From the Guidelines
Primary ovarian insufficiency (POI) should be managed with hormone replacement therapy (HRT) to reduce the risk of osteoporosis, cardiovascular diseases, and urogenital atrophy, and to improve the quality of life of women with POI, as recommended by the most recent study in 2021 1.
Key Considerations
- POI is defined as the combination of oligo/amenorrhea and raised follicle-stimulating hormone (FSH) levels within the menopausal range, recorded at least twice four weeks apart, in patients younger than 40 years 1.
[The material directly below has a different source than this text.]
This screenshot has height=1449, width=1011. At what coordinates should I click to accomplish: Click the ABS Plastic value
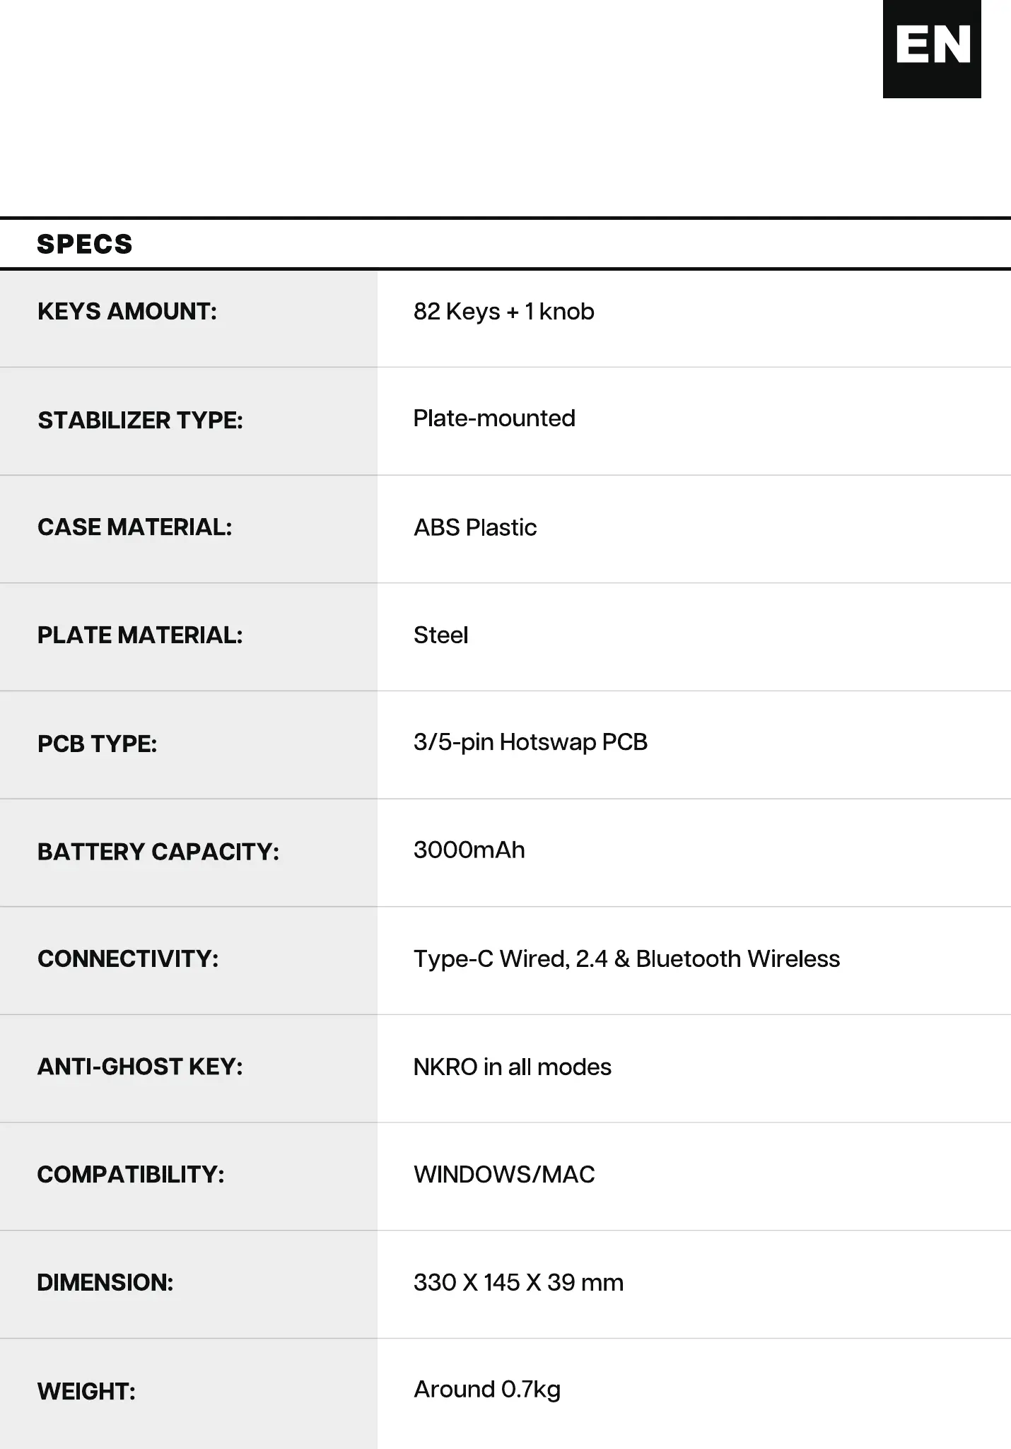[x=475, y=528]
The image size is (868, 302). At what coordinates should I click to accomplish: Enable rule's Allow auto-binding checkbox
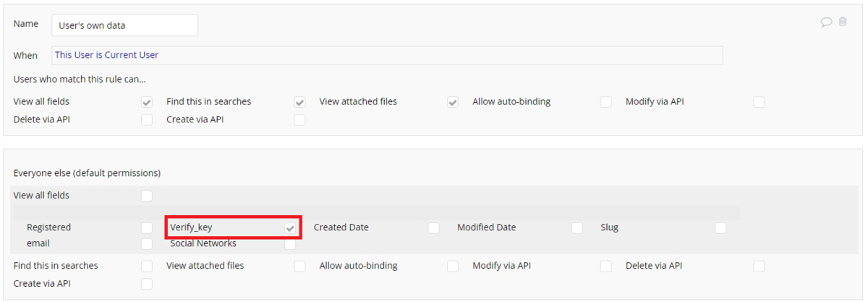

- HRT is indicated to induce the progression of secondary sexual characteristics in pre/peripubertal patients who experienced early-onset POI with pubertal delay or pubertal arrest as a consequence of the detrimental effect of antineoplastic agents on ovarian function 1.
- A multidisciplinary team including gynecologists, pediatricians, endocrinologists, dietitians, and psychologists should manage children, adolescents, and young women with POI 1.
Treatment Recommendations
- The goal of HRT in adult patients with POI is to restore normal serum estrogen concentrations according to age, with a common regimen including 17-beta estradiol (1-2 mg daily) combined with cyclic progesterone (200 mg for 12 days each month) for women with an intact uterus 1.
- The choice of estrogen therapy should be combined with appropriately dosed progestogen therapy in non-hysterectomized women 1.
- A systematic approach to hormonal therapy in post-pubertal adolescents and young women with iatrogenic premature ovarian insufficiency should be based on a pragmatic treatment protocol, considering contraception requirements and withdrawal bleeding acceptance 1.
Monitoring and Prevention
- Regular monitoring with a healthcare provider is essential, including bone density scans every 1-2 years and cardiovascular risk assessment 1.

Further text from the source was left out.